Records for the exercise:
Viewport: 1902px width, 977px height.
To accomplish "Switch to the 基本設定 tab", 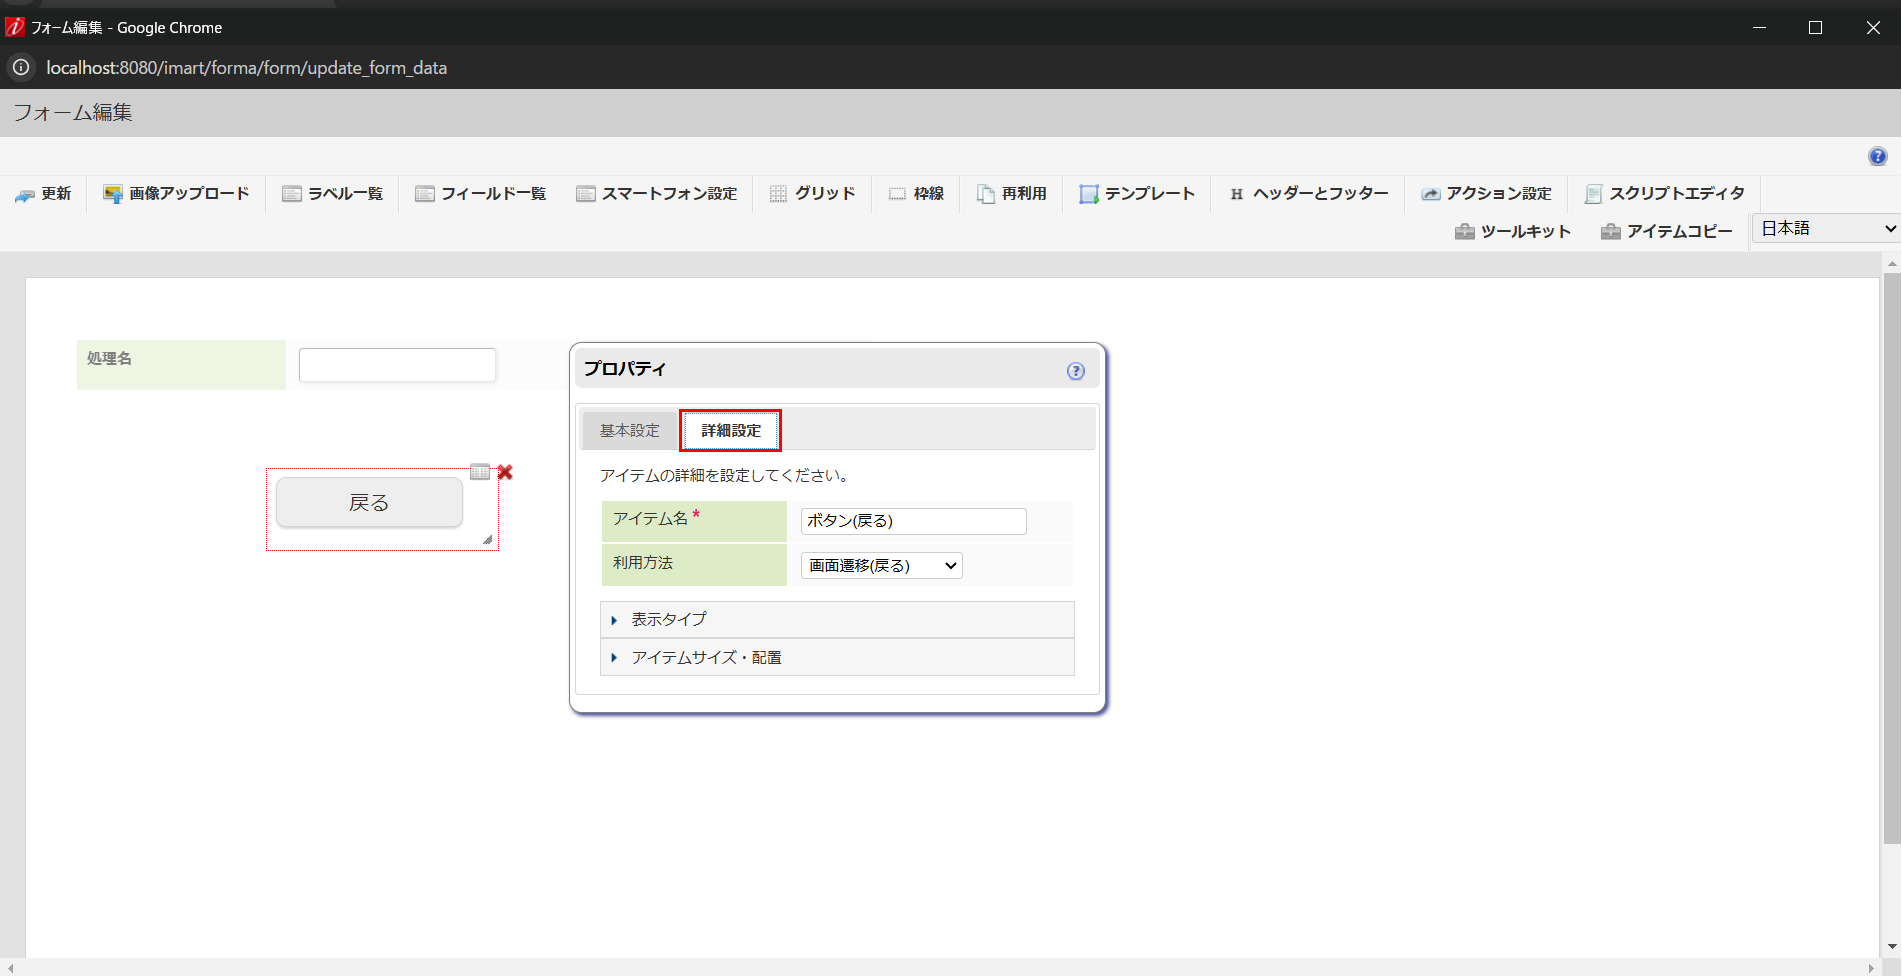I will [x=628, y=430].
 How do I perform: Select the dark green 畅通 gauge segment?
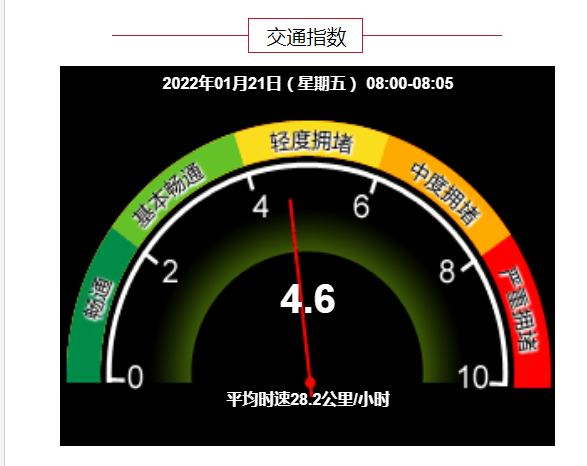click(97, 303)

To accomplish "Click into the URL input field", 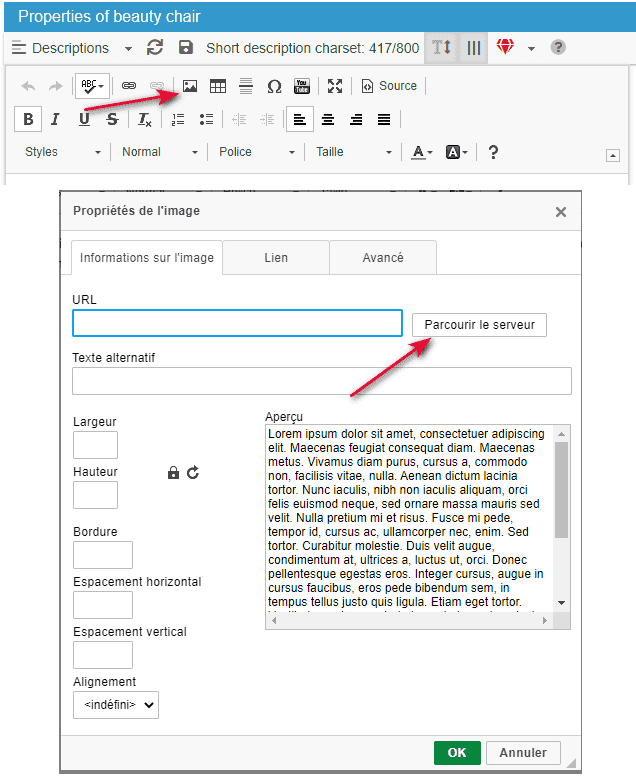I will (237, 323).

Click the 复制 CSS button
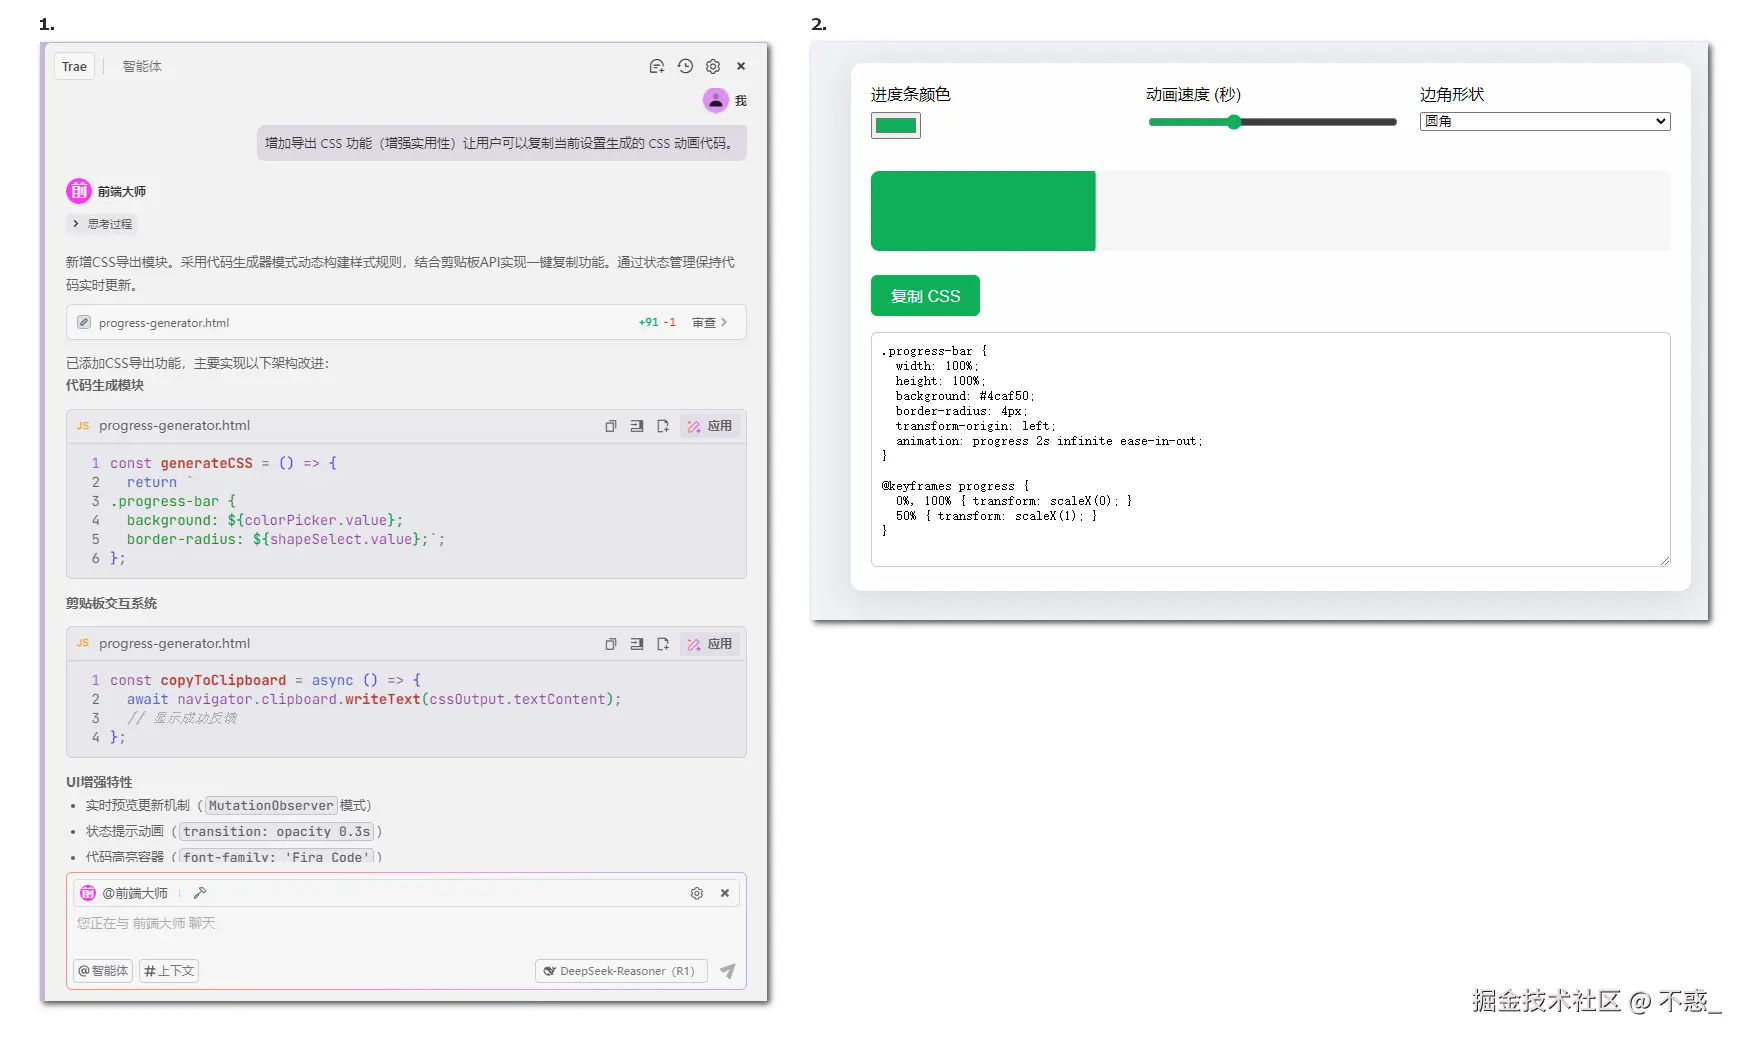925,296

---

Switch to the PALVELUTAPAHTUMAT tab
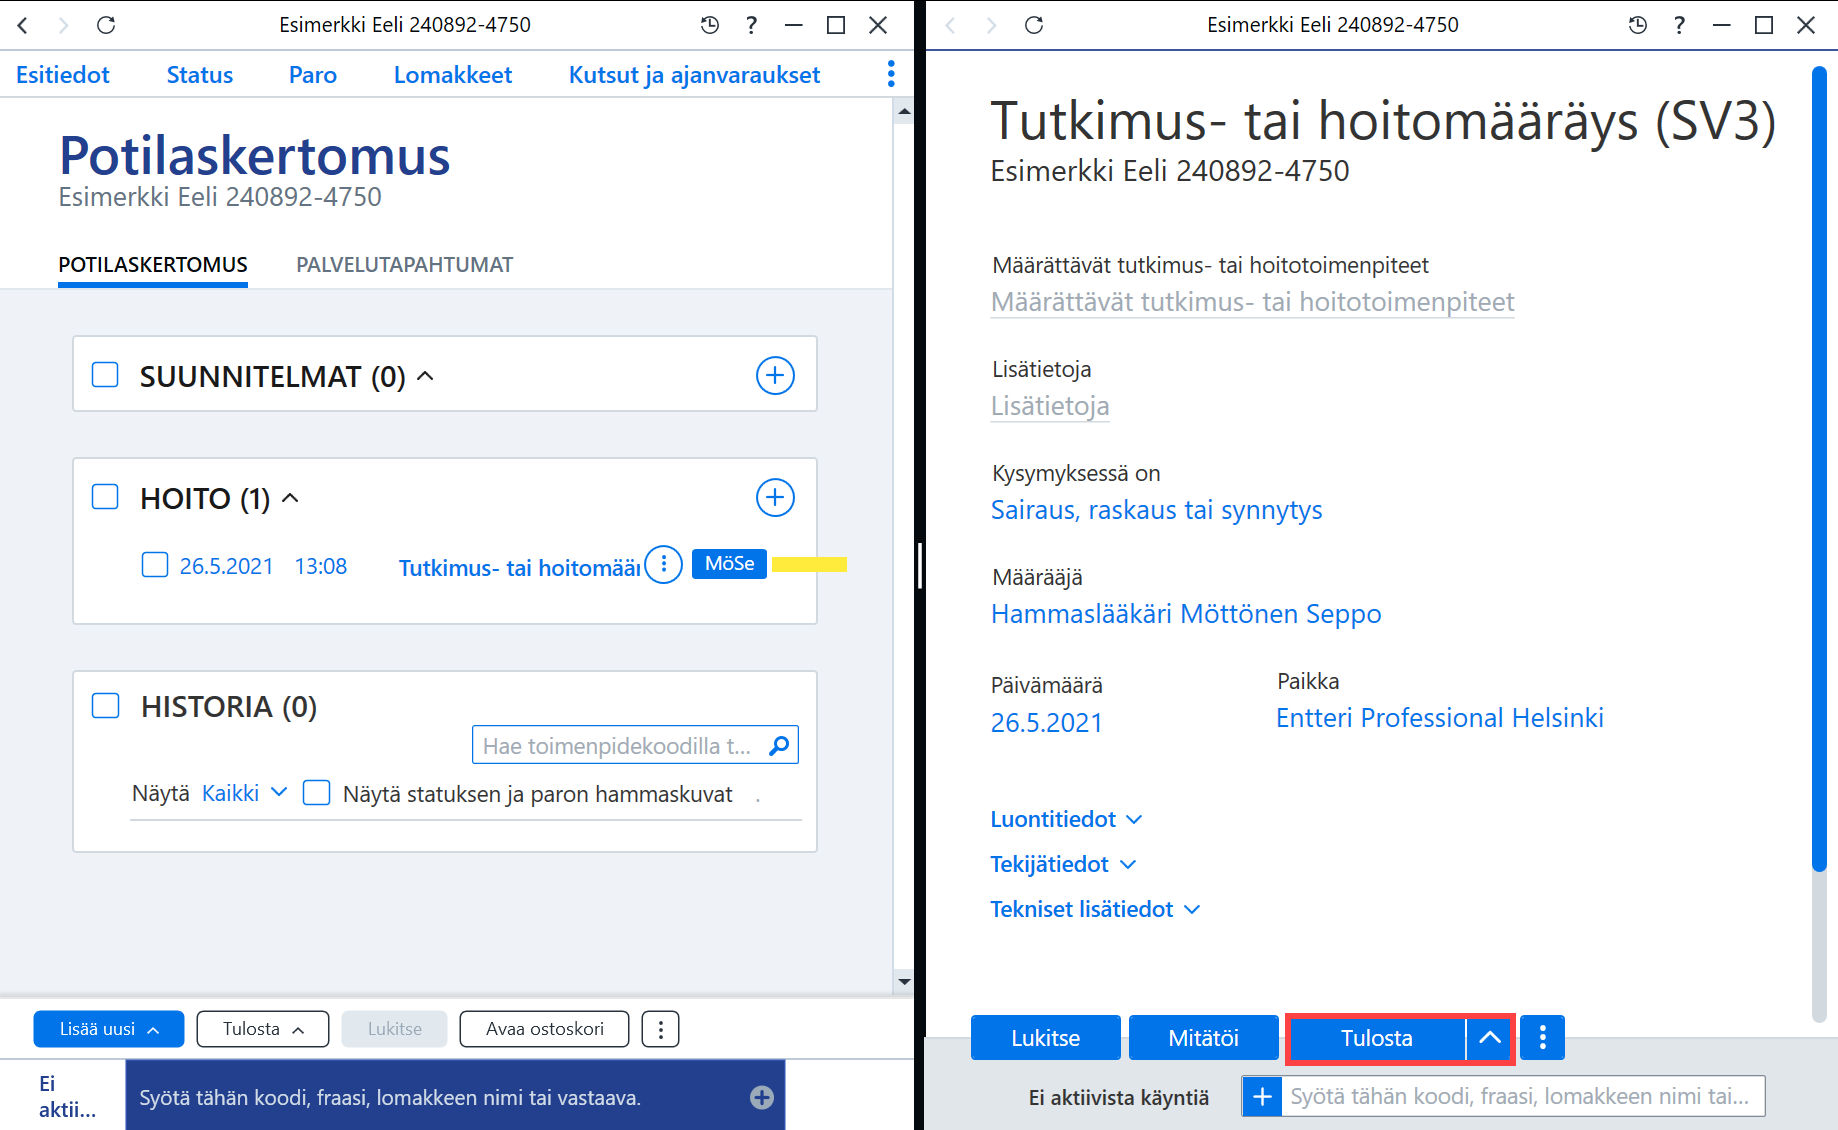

...

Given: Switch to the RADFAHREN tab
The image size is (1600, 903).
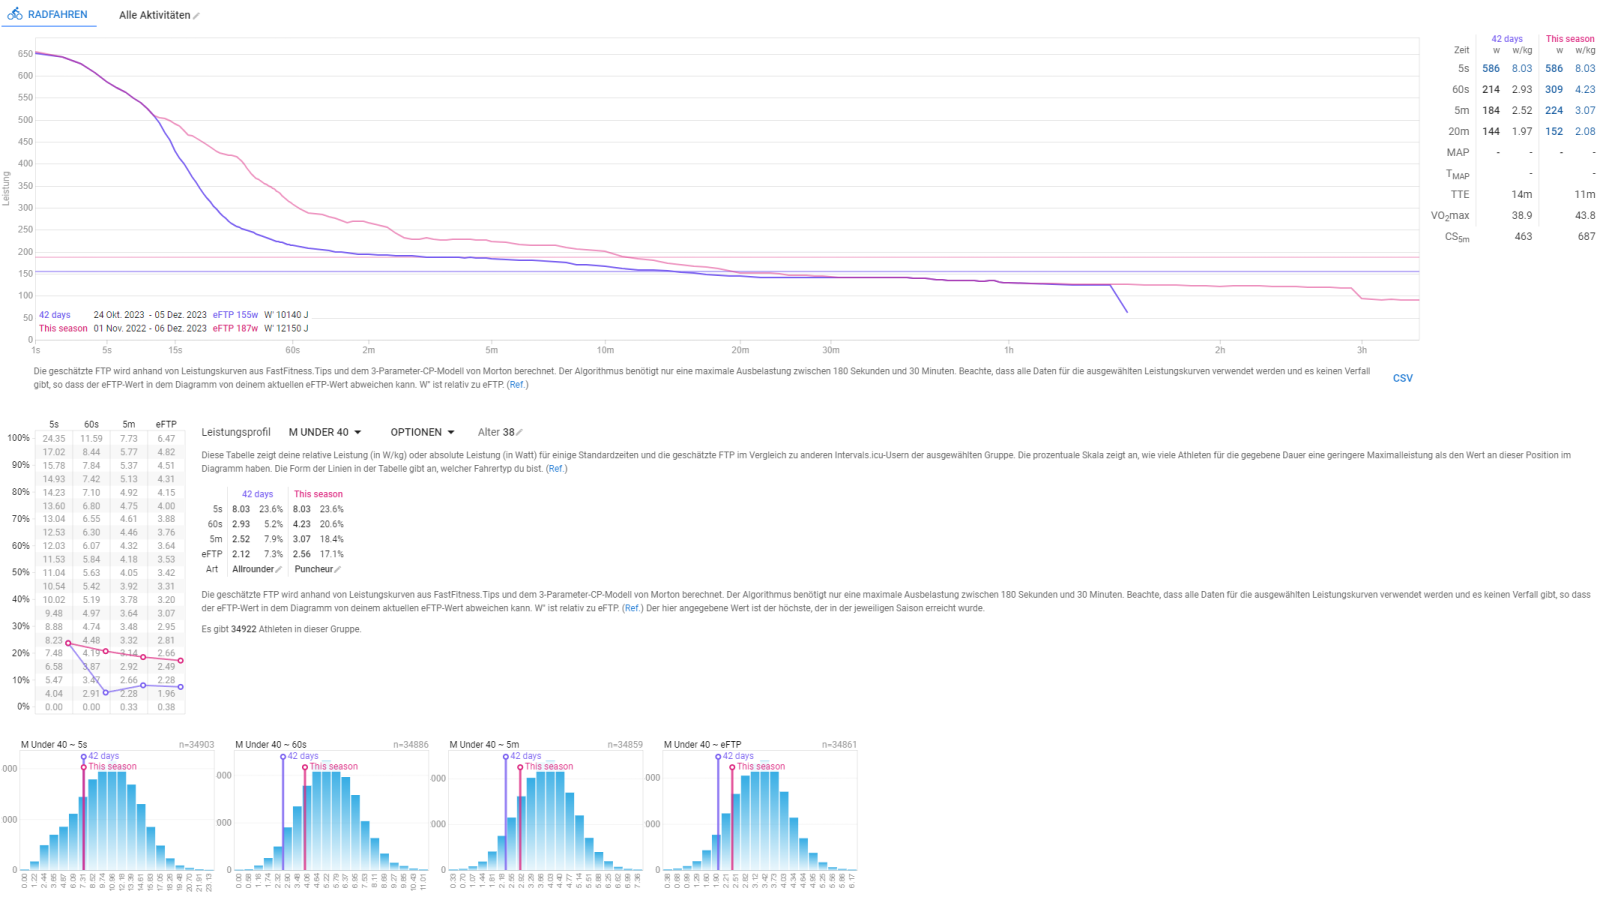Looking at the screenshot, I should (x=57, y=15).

Task requirements:
Take the lines starting at the one containing "Given: Switch to the RADFAHREN tab" and ending with the one containing "Looking at the", and swap "image size" for "picture size". Give those lines back with nothing else changed, and leave the pictures out.

Answer in full:
Given: Switch to the RADFAHREN tab
The picture size is (1600, 903).
Looking at the screenshot, I should (x=57, y=15).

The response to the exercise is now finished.